References to “sections,” “clauses,” or “paragraphs” are to sections, clauses, or paragraphs of these Terms unless otherwise specified.
Headings are for convenience only and shall not affect the interpretation of these Terms.
Words importing the singular include the plural and vice versa.
References to “including” or “includes” shall be construed as “including, without limitation.”
References to any statute, regulation, or law include any amendment, re-enactment, or successor legislation.
By purchasing, licensing, installing, accessing, or using any Northstar Products, Software, or Services, Customer acknowledges that Customer has read, understood, and agrees to be bound by these Terms. If Customer does not agree to these Terms in their entirety, Customer must not use, access, or install any Northstar Products, Software, or Services.
The individual accepting these Terms on behalf of Customer represents and warrants that such individual has the legal authority to bind Customer to these Terms. If such individual does not have the requisite authority, such individual shall not accept these Terms or use any Northstar Products, Software, or Services.

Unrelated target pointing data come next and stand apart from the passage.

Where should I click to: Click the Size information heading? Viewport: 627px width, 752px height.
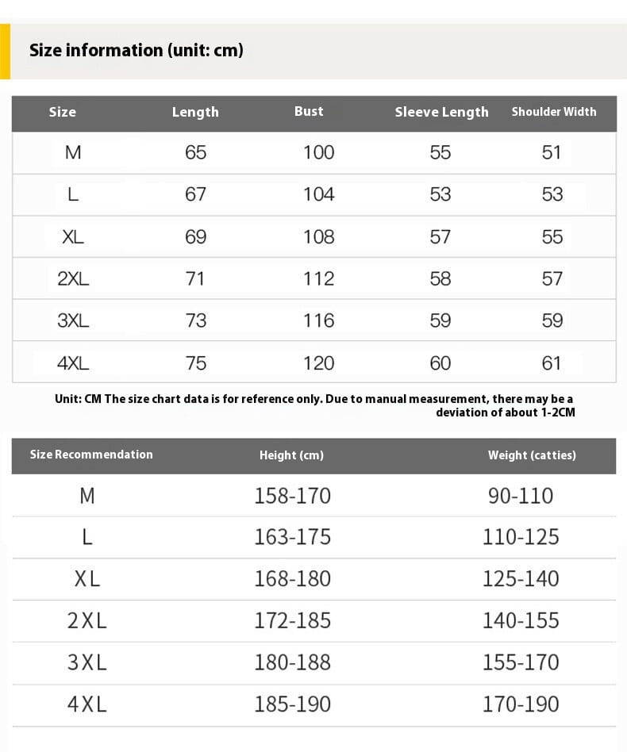[x=137, y=51]
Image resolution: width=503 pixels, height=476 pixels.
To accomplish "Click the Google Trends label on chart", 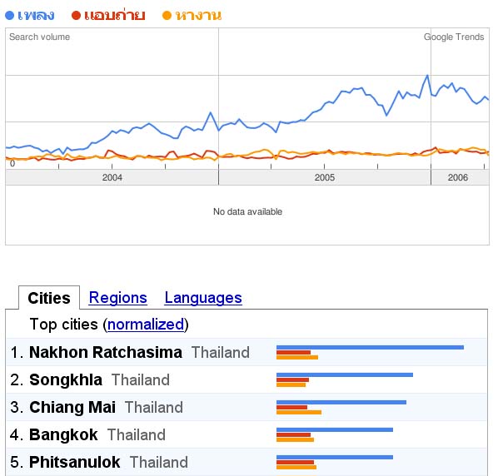I will coord(454,37).
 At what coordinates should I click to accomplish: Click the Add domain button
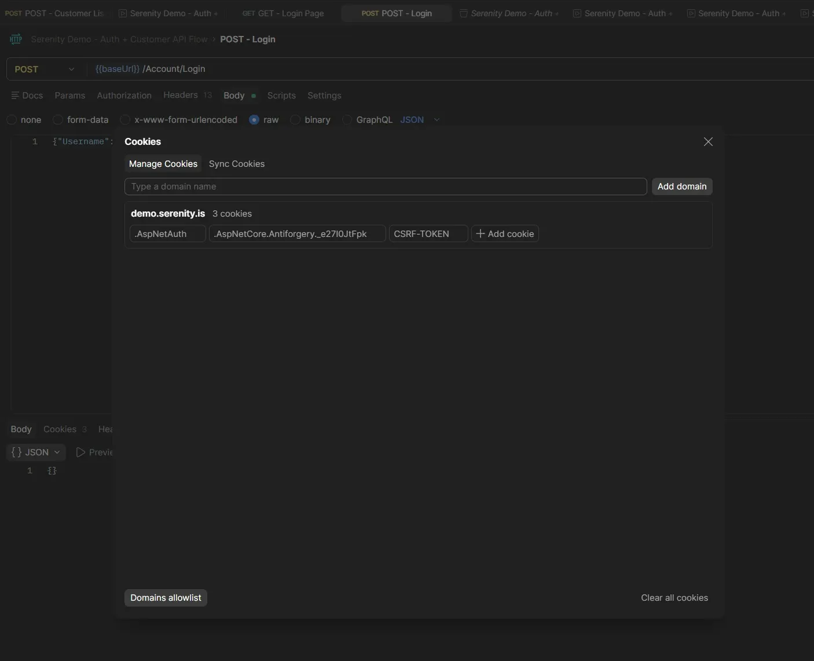point(682,186)

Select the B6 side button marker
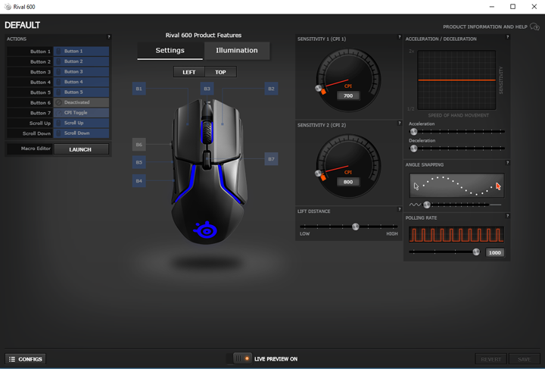(x=139, y=144)
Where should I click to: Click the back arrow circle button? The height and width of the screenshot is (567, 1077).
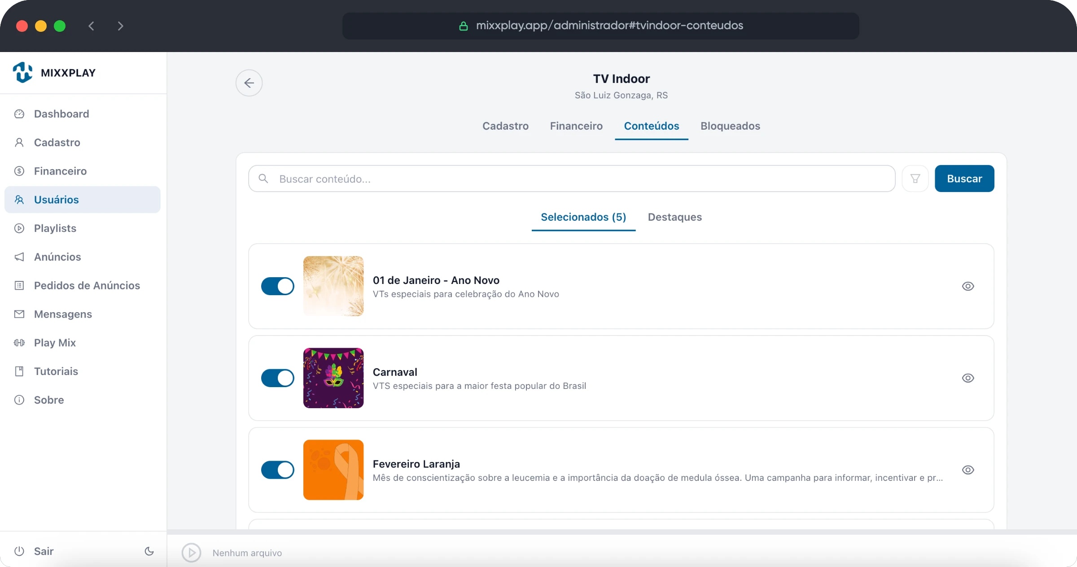(249, 83)
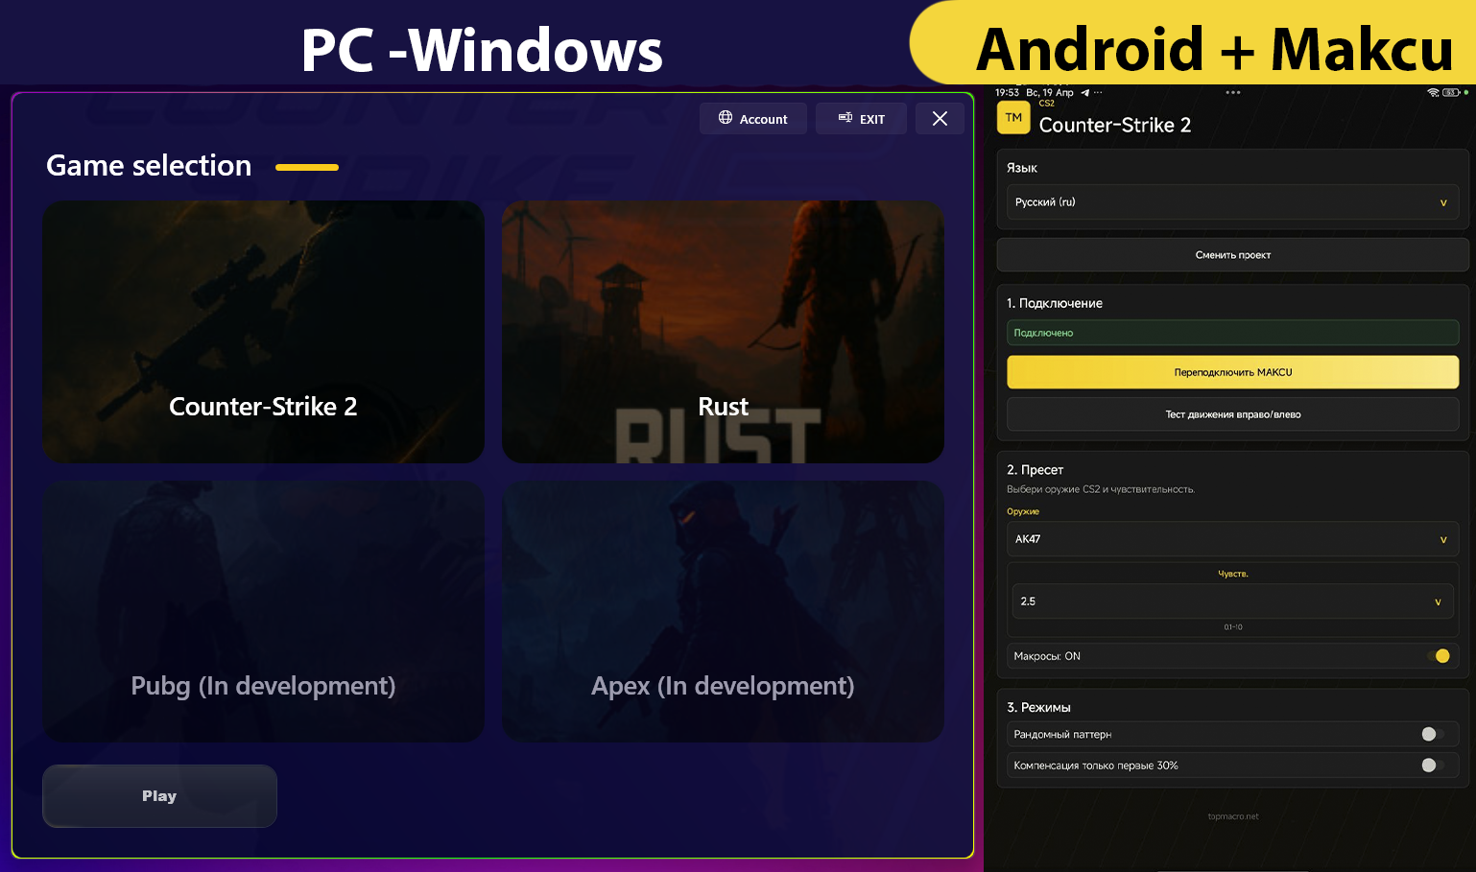Click the yellow TM app logo
The height and width of the screenshot is (872, 1476).
pos(1013,118)
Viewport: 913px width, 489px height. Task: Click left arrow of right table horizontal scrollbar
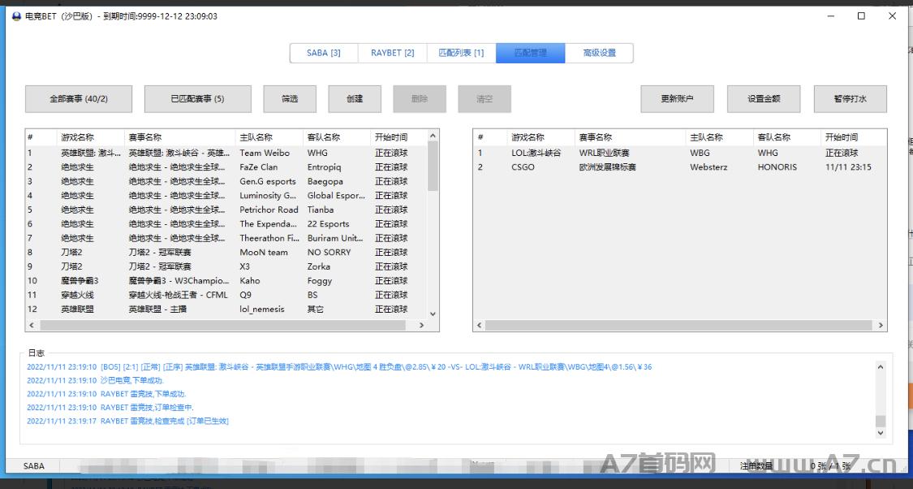click(480, 325)
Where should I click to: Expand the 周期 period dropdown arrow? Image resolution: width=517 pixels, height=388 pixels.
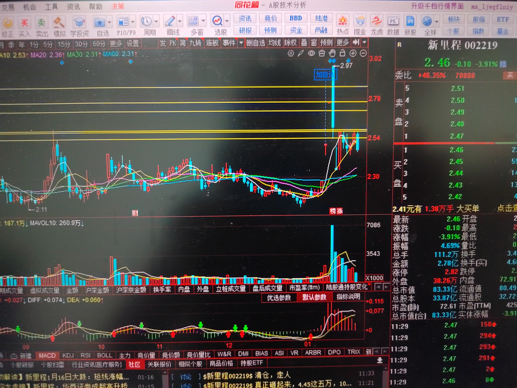pos(157,21)
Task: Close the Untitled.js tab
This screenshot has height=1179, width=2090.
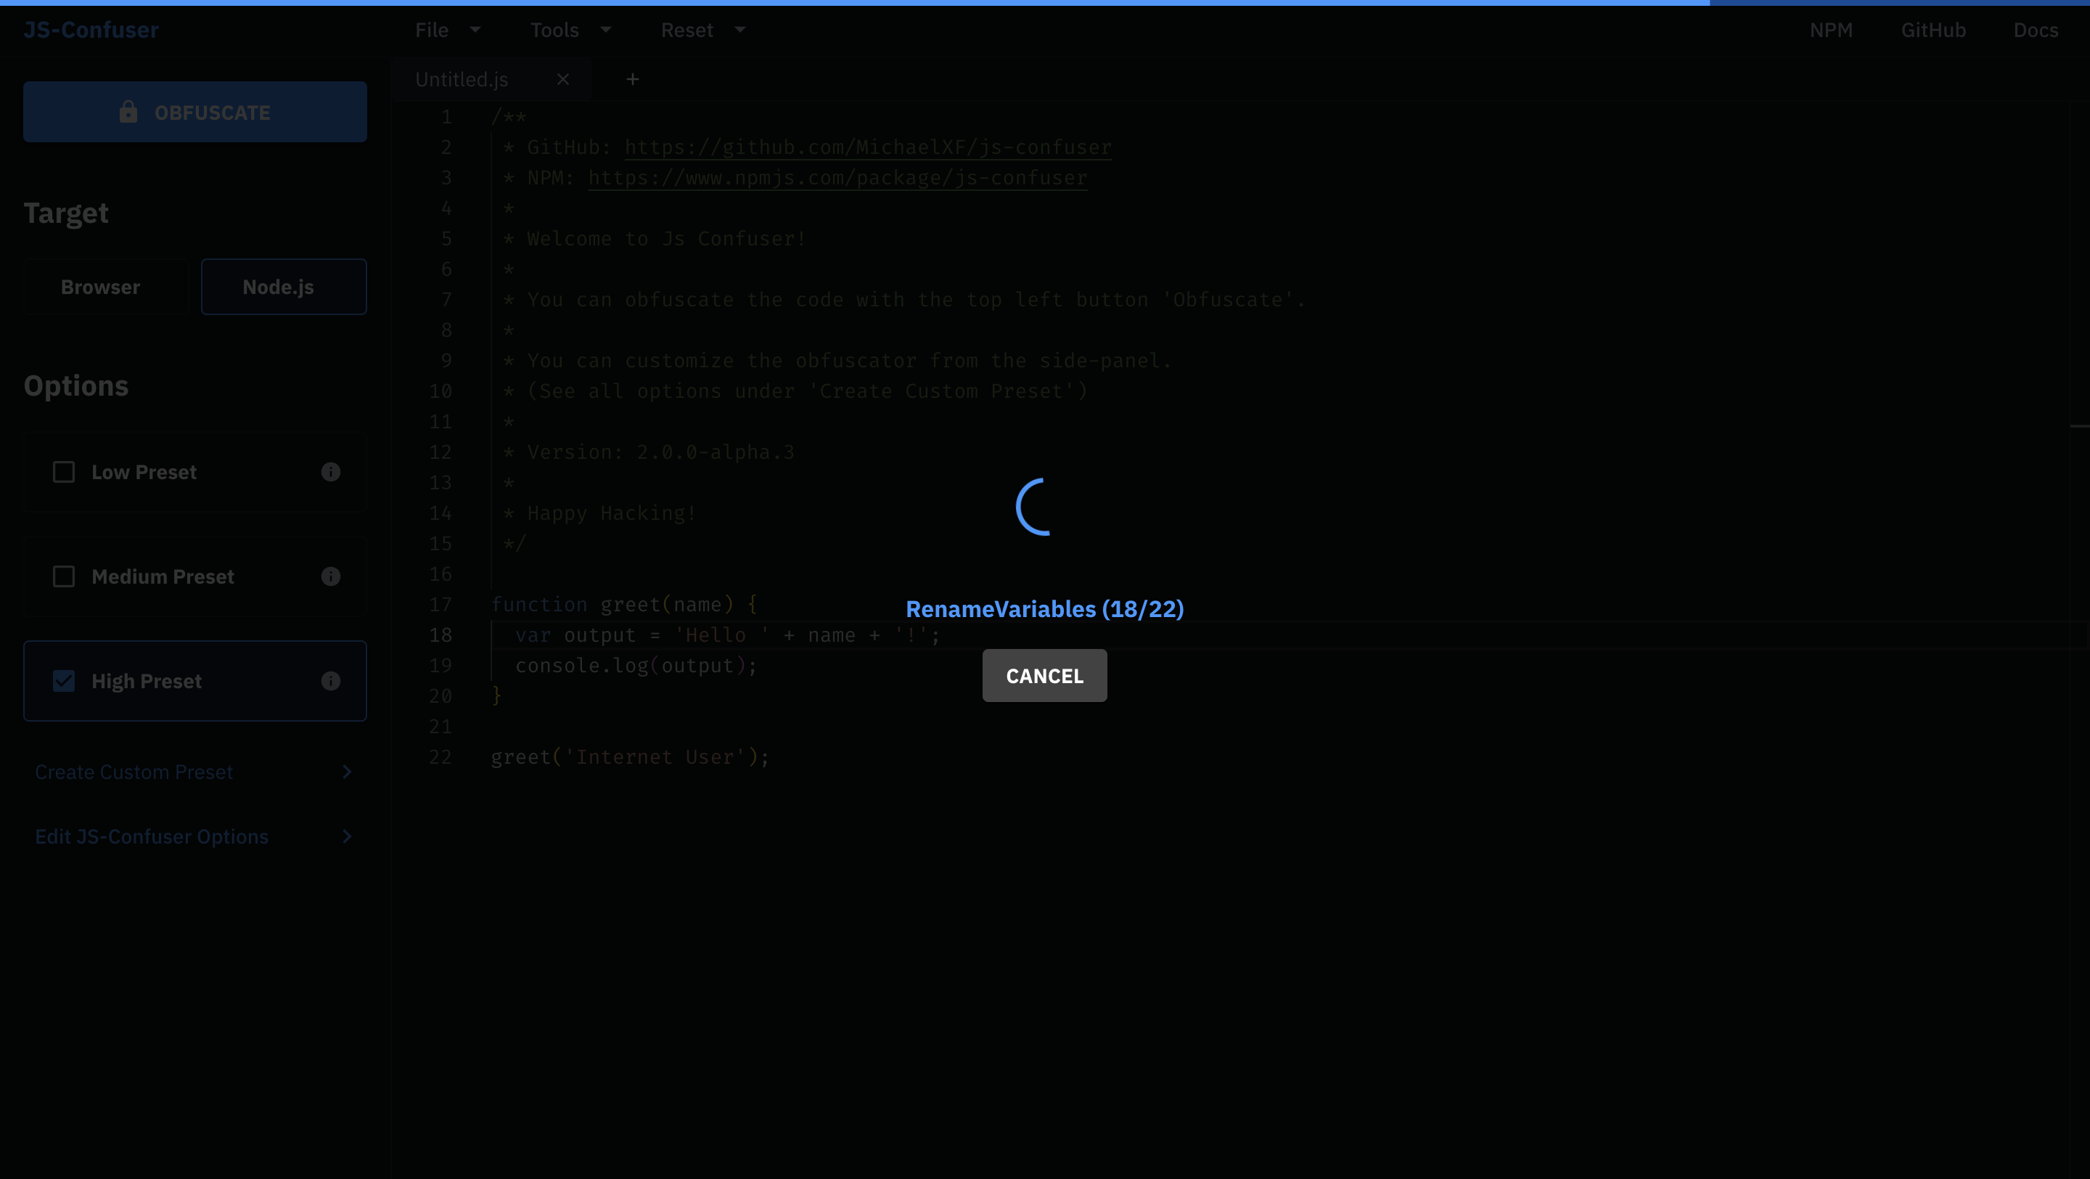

Northstar reserves the right to modify, update, or amend these Terms at any time upon thirty (30) days’ written notice to Customer. Continued use of Products, Software, or Services following the effective date of any amendment shall constitute acceptance of the modified Terms. Material changes to warranty, liability, or pricing provisions shall require affirmative written consent from Customer.
In the event of conflict between these Terms and any Statement of Work, Master Service Agreement, or other executed agreement between the parties, the following order of precedence shall apply: (a) the executed Master Service Agreement; (b) the applicable Statement of Work or Order Form; (c) these Terms; (d) Documentation. Specific terms in a higher-priority document shall prevail over general terms in a lower-priority document only to the extent of the conflict.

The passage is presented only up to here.